Kentucky Reptile Zoo Welcomes Adorable (but Not Cuddly) Baby Cobras
Many years ago--some might say a lifetime ago--I had a friend who had a pet python. I remember the day she asked if I wanted to watch her feed it, and I did.
Anyone who's owned a snake knows she didn't feed it Purina Snake Chow. Nope, it was a handy little box of mice--the container looked like one of those Chinese food take-out containers. And I couldn't help but think, "This bad boy ain't gonna fill up on a box of white mice." But in all seriousness, she never had any trouble with it.
The Kentucky Reptile Zoo
I'm not the kind of person who would ever have a snake in my home or near me; I hate them, as beneficial as SOME of them are. So I'm to be admired, if I do say so myself, for tackling the arrival of cobras in Kentucky. And maybe ARRIVAL isn't the best choice of words; we've had cobras in Kentucky, but now there are babies, and they are housed at the Kentucky Reptile Zoo.
The Kentucky Reptile Zoo's Cobra Collection and Its Newest 'Attraction'
In fact, the Kentucky Reptile Zoo is home to a number of cobras from a number of locations around the world where they can be found--South America, Africa, and Asia. They are native all of those continents. But if you want to see them here (perhaps a BIG "if" for some of you), you need to head to this wonderful zoo.

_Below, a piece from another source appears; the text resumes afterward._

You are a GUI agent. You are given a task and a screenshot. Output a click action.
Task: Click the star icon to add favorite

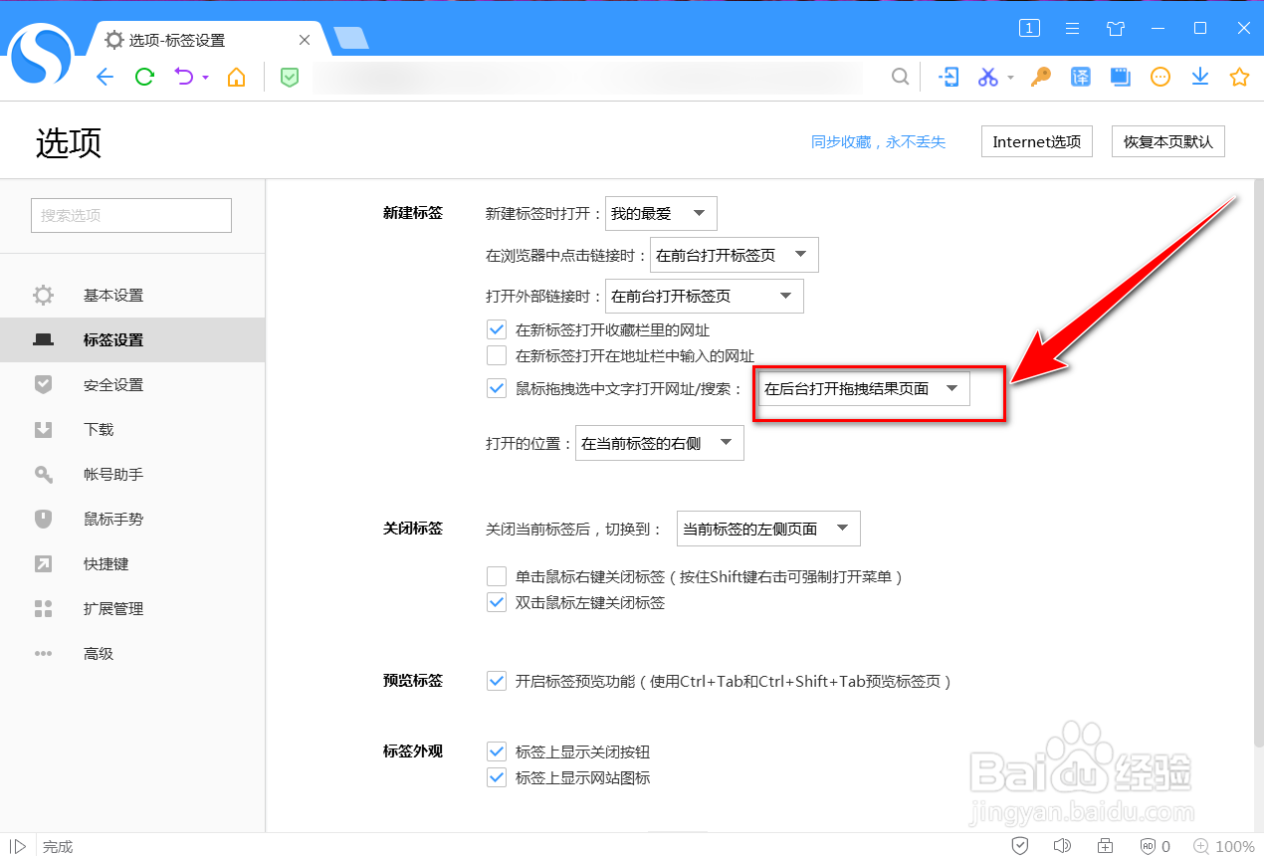(1239, 77)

Right now, they're ecstatic over the hatching of two Philippine cobras that are rare in U.S. zoos. These cobras also happen to possess the third most toxic venom on the planet.

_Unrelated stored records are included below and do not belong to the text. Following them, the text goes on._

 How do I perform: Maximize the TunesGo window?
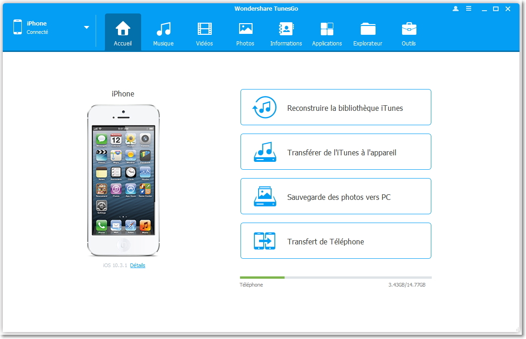[496, 9]
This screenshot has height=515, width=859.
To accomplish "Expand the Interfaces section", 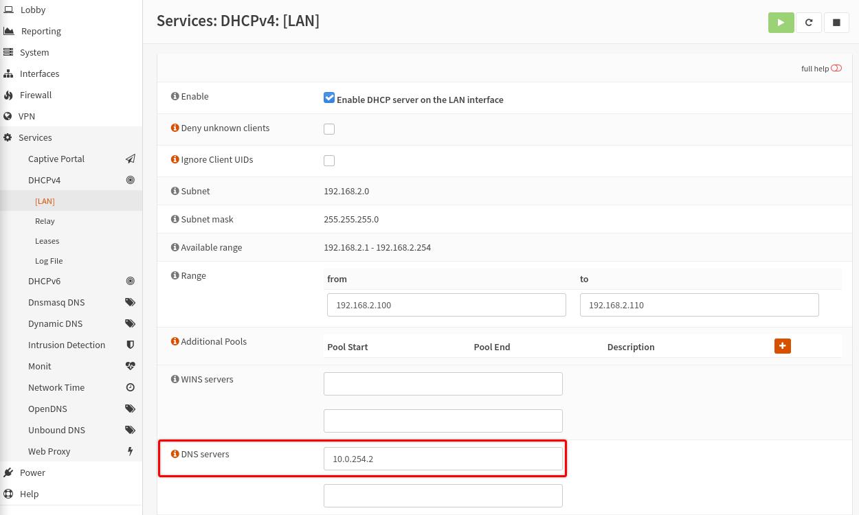I will click(x=39, y=73).
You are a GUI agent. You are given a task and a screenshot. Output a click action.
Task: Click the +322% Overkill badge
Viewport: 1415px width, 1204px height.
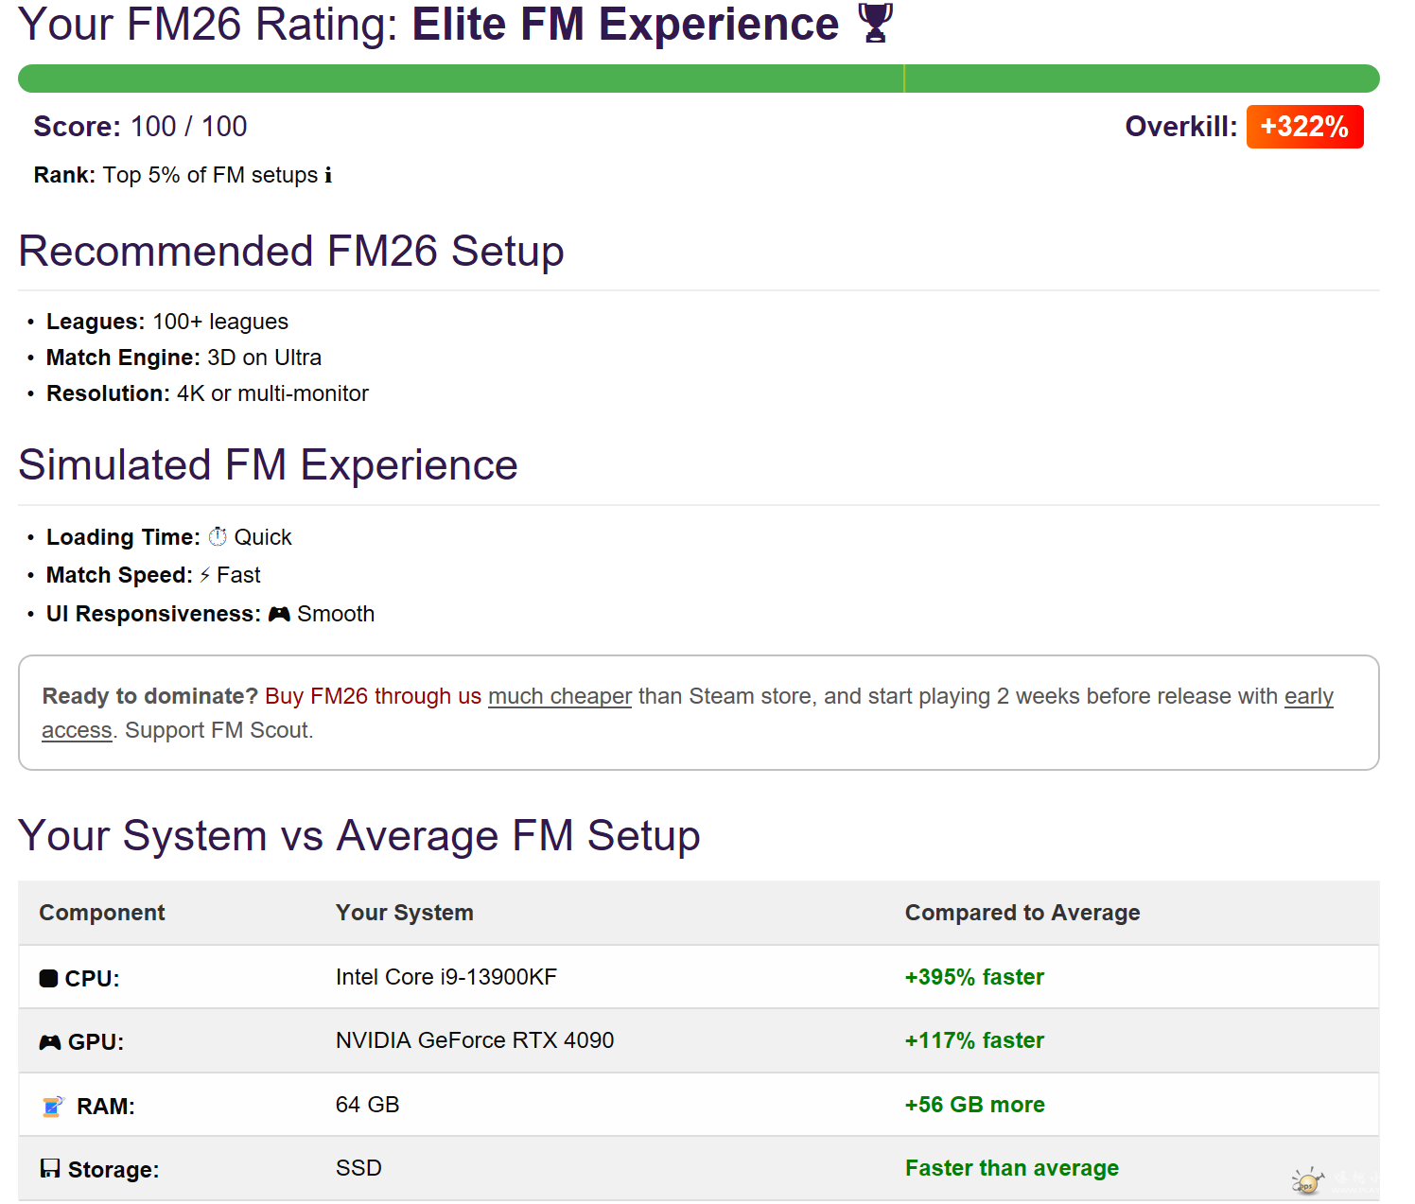1304,127
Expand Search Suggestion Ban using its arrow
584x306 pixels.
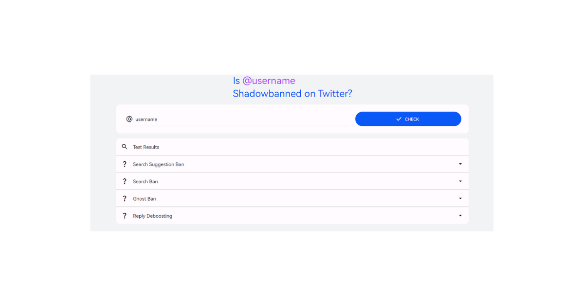[460, 164]

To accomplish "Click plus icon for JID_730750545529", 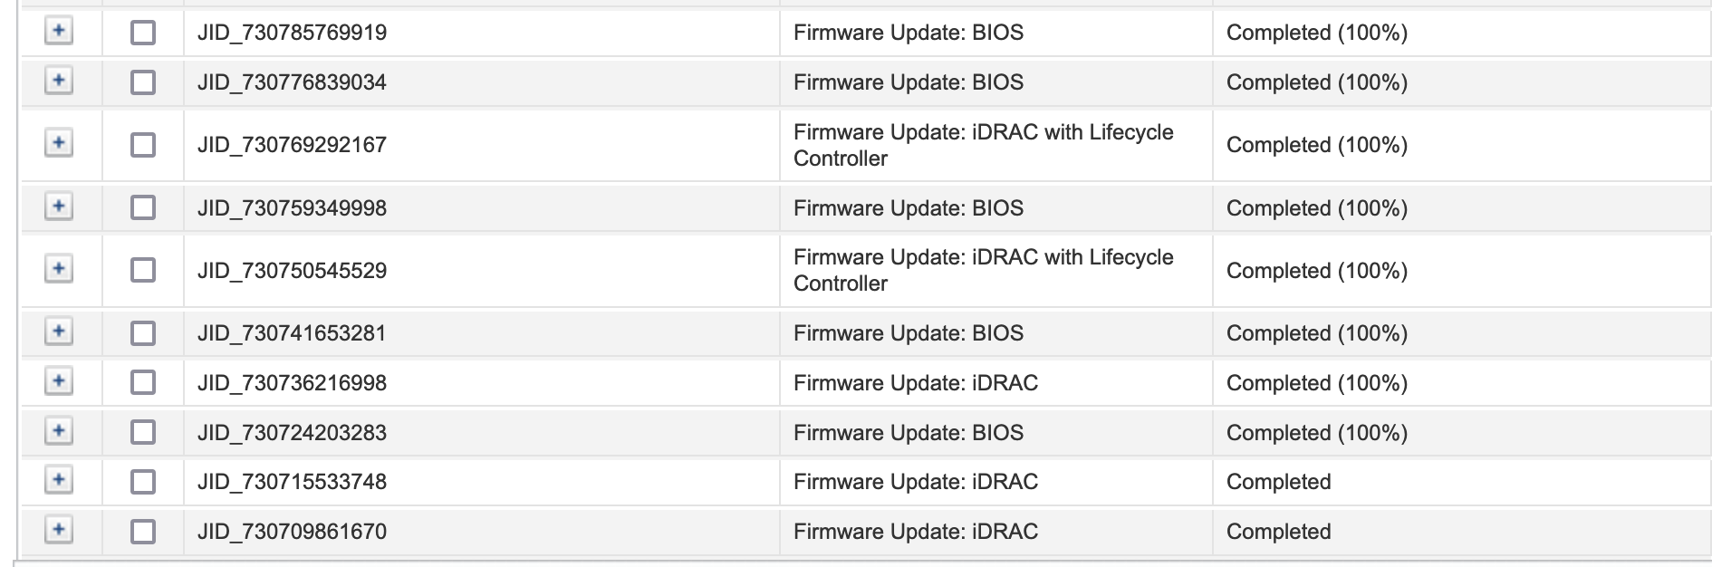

And while it is called the Kentucky REPTILE Zoo--they do have more than 75 species of reptiles including turtles, lizards, and alligators--the majority of its collection is poisonous snakes because of their research with the venom. Several years ago, they performed a venom extraction on this king cobra for cancer research.

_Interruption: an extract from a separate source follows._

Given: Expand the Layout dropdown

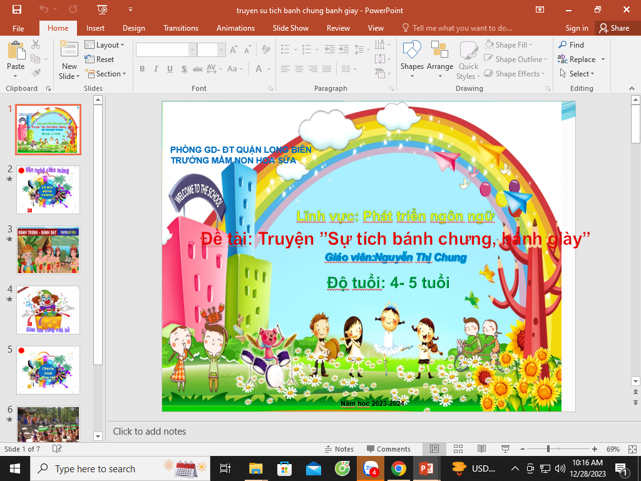Looking at the screenshot, I should click(105, 45).
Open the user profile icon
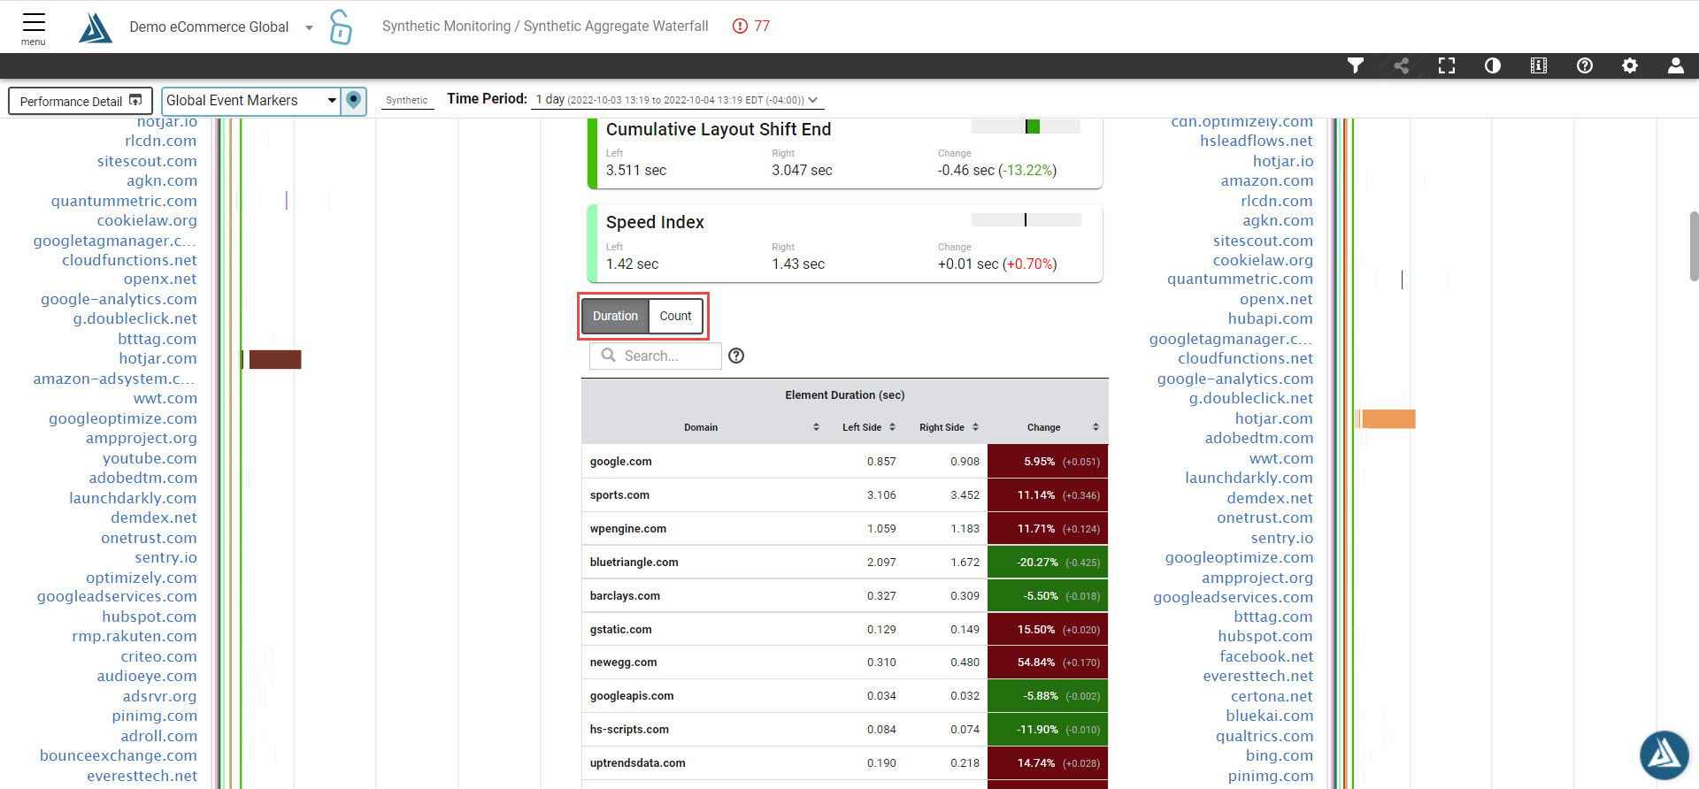Viewport: 1699px width, 789px height. [x=1675, y=65]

The Kentucky Reptile Zoo's Use of Snake Venom in Research
The importance of the Philippine cobra's venom lies in its use in assisting with opioid addiction. There was a fascinating study done by the National Institutes of Health's National Library of Medicine about how venom helped wean an Indian man off of the opioids to which he'd been addicted for 25 years.
So if you go, you may or may not see these rare Philippine cobras, but you will get the kind of education you may never have gotten before.